Abstract 012: Psoriasis is Associated With Atherogenic Lipoprotein Particle Concentration and Size Independent of Cardiometabolic Risk Factors
Introduction:Psoriasis is a chronic inflammatory skin disease associated with increased risk of cardiovascular disease (CVD). We have previously shown that psoriasis is associated with atherogenic lipoprotein particle concentration and size. However, it is unknown whether this association is independent of traditional CVD risk factors or insulin resistance (IR).
Methods: We prospectively enrolled a consecutive sample of patients with psoriasis (n=122) and compared cardiometabolic risk factors with an asymptomatic sample without psoriasis from our practice (n=129). Fasting lipids, insulin, glucose were measured by standard assays, and lipoprotein concentration and size were measured by nuclear magnetic resonance (NMR) (LipoScience, North Carolina). HOMA-IR, an estimation of IR, was calculated by standard methods. Multivariable linear regression for adjusted models was performed using STATA12 software.
Results: LDL-C and HDL-C were lower in psoriasis compared to controls [106.9 mg/dL (90-132.5) vs 128 (110.2-145.6), p<0.01 and 43 mg/dL (36-58) vs 50 (42-62), p<0.01] with no difference in triglycerides. However, NMR showed an atherogenic profile in psoriasis similar to that observed in diabetes, with significant increase in LDL [1210.5 (1002-1498) vs 1115 (935-1291), p=0.03] particle concentration with a concomitant decrease in LDL size [20.6 (20.3-21.1) vs 21.3 (20.6-21.1), p<0.001] even after adjusting for obesity, tobacco use, hypertension, lipids, and HOMA-IR (p=0.001). An increase in VLDL particle concentration was also seen before [61.9 (38.3-95.3) vs 53.4 (30.4-84.5), p=0.05] and after adjusting for cardiometabolic risk factors (p=0.018).

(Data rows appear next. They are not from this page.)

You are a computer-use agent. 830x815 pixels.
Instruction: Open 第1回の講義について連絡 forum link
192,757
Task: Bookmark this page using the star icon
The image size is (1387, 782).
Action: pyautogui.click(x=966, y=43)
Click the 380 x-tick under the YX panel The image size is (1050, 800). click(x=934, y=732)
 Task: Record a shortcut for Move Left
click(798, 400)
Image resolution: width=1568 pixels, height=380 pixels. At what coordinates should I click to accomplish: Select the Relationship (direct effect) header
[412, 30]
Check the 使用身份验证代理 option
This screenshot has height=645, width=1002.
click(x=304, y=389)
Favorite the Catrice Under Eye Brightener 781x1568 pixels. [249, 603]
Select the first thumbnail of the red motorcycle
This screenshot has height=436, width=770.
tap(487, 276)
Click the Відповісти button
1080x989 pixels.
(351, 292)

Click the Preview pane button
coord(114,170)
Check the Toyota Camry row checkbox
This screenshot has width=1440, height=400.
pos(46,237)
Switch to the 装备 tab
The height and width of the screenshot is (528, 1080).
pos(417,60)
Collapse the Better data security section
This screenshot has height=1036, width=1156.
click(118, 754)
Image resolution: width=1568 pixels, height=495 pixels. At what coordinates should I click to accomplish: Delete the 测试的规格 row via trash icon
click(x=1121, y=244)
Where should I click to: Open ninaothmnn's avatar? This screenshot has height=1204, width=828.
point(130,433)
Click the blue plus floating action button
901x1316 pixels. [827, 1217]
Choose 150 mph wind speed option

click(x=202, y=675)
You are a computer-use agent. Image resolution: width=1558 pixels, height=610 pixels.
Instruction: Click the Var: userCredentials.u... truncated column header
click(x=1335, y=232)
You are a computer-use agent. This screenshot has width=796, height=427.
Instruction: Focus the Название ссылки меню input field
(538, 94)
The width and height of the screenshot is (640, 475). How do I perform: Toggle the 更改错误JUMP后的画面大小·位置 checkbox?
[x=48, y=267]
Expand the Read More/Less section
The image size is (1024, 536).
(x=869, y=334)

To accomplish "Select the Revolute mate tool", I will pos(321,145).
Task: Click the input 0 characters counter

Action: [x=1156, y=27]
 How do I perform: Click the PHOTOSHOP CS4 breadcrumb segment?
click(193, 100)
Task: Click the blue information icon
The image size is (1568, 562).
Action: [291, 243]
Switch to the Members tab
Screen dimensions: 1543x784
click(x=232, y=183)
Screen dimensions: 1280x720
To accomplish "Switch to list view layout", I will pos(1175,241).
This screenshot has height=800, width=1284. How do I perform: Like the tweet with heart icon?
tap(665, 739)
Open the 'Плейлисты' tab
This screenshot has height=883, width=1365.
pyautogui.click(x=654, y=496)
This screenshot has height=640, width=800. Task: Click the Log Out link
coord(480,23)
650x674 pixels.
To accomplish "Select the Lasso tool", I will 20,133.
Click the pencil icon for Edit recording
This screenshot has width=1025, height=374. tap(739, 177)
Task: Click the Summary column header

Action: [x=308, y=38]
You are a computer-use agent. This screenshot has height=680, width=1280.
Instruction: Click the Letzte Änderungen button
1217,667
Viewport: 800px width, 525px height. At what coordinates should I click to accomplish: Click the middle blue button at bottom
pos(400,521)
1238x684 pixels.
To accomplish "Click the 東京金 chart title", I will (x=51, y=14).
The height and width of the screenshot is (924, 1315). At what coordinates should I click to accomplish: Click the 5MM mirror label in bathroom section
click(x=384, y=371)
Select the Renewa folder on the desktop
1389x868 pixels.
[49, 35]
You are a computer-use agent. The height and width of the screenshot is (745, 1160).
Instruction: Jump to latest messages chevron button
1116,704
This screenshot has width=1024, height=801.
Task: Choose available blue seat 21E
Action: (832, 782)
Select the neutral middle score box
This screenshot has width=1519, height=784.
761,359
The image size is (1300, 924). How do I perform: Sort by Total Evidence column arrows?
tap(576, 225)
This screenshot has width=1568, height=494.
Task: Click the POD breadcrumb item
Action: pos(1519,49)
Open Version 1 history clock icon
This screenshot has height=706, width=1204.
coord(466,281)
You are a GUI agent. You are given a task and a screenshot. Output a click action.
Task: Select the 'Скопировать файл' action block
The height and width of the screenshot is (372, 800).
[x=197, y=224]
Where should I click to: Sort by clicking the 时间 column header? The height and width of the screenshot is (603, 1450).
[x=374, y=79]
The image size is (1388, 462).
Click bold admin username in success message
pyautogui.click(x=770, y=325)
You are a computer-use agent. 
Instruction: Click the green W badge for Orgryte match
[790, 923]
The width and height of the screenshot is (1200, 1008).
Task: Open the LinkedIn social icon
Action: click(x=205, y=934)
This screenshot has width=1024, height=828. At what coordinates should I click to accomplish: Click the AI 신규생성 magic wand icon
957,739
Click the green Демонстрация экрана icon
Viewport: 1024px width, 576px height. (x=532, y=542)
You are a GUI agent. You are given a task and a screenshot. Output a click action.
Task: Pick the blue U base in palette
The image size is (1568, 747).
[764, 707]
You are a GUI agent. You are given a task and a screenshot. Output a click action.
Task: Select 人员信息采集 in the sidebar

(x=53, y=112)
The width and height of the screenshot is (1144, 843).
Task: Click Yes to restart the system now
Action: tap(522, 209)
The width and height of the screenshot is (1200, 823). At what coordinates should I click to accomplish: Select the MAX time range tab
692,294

Conclusions: Despite normal lipids, we demonstrate a more atherogenic lipoprotein profile by NMR in psoriasis compared to healthy controls after adjustment for CVD risk factors and IR. These findings suggest that traditional risk factor analysis and lipid testing may not ideally capture the increased CVD risk observed in psoriasis.
- © 2012 by American Heart Association, Inc.